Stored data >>

--------------------------------------------------

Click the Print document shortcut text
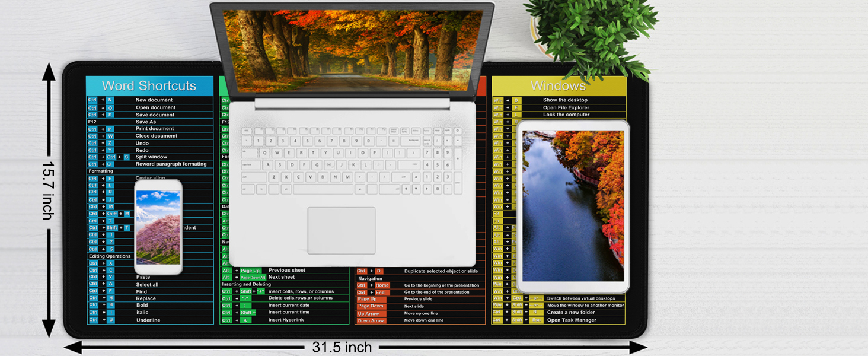[155, 129]
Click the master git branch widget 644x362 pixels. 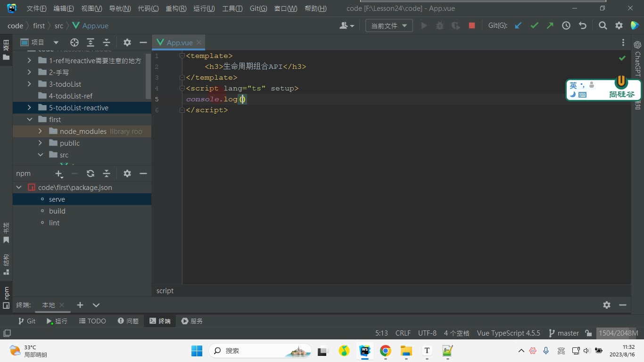point(564,333)
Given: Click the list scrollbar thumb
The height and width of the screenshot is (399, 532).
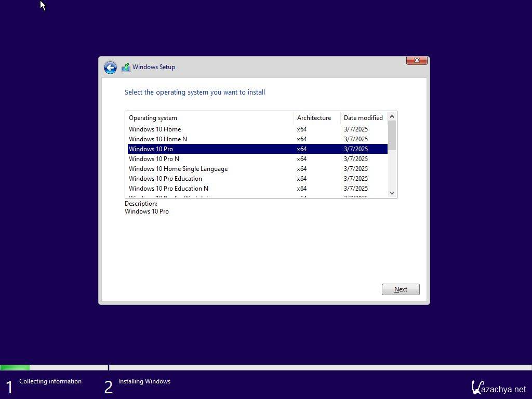Looking at the screenshot, I should pyautogui.click(x=392, y=135).
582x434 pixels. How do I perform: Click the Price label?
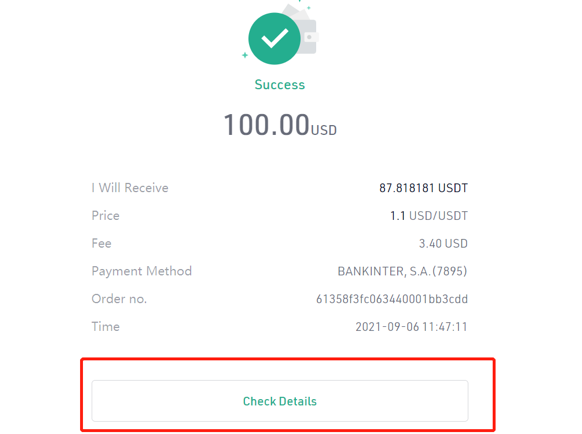coord(105,216)
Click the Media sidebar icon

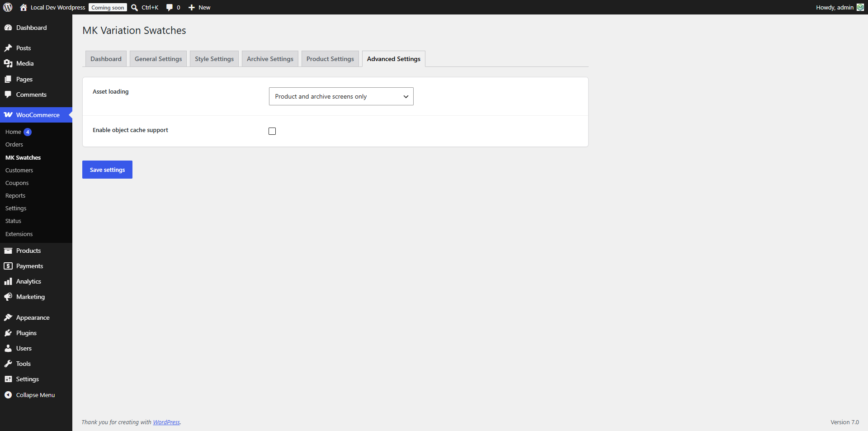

--------------------------------------------------

Task prompt >> Write out only the lines from the one that contains "The height and" through the last line of the records above, both included, word for word and without the pictures.

Result >>
The height and width of the screenshot is (399, 532).
Looking at the screenshot, I should pyautogui.click(x=392, y=135).
582x434 pixels. How do I perform: Click the Price label?
coord(105,216)
Click the Media sidebar icon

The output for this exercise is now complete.